WHAT TO DO :: Please make an exact transcription of the records, keeping the pictures out of it.

DATA ::
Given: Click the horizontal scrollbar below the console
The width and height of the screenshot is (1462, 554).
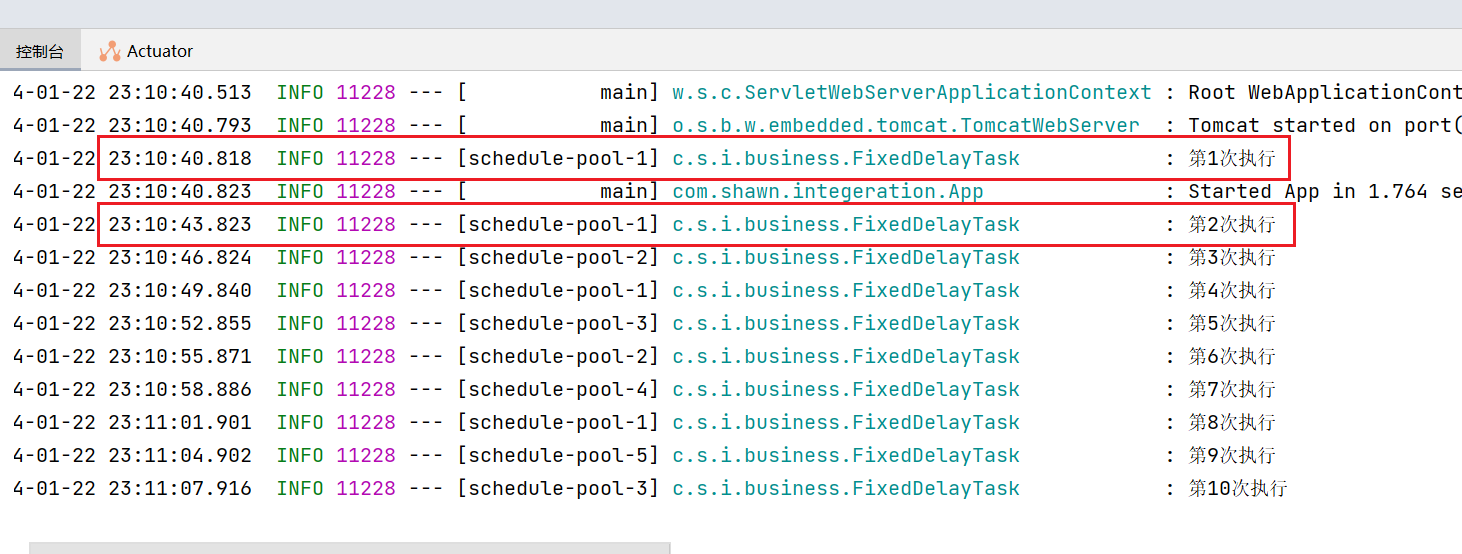Looking at the screenshot, I should pyautogui.click(x=349, y=548).
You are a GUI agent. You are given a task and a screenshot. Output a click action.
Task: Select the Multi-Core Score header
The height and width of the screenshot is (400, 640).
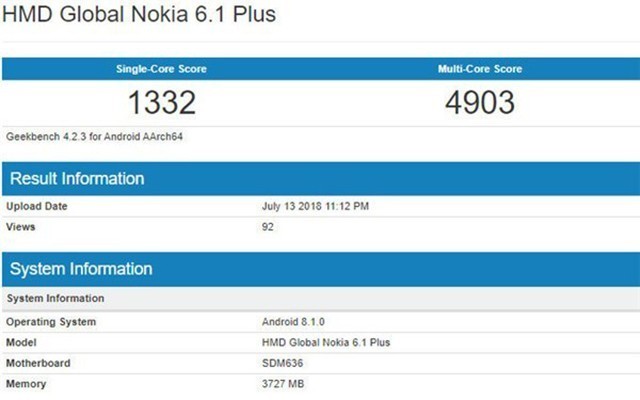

TASK RESULT ::
Given: Click the horizontal scrollbar below the console
The width and height of the screenshot is (1462, 554).
Looking at the screenshot, I should pyautogui.click(x=349, y=548).
You are a GUI agent. You are given a task and a screenshot. Output a click action.
Task: Select the Multi-Core Score header
The height and width of the screenshot is (400, 640).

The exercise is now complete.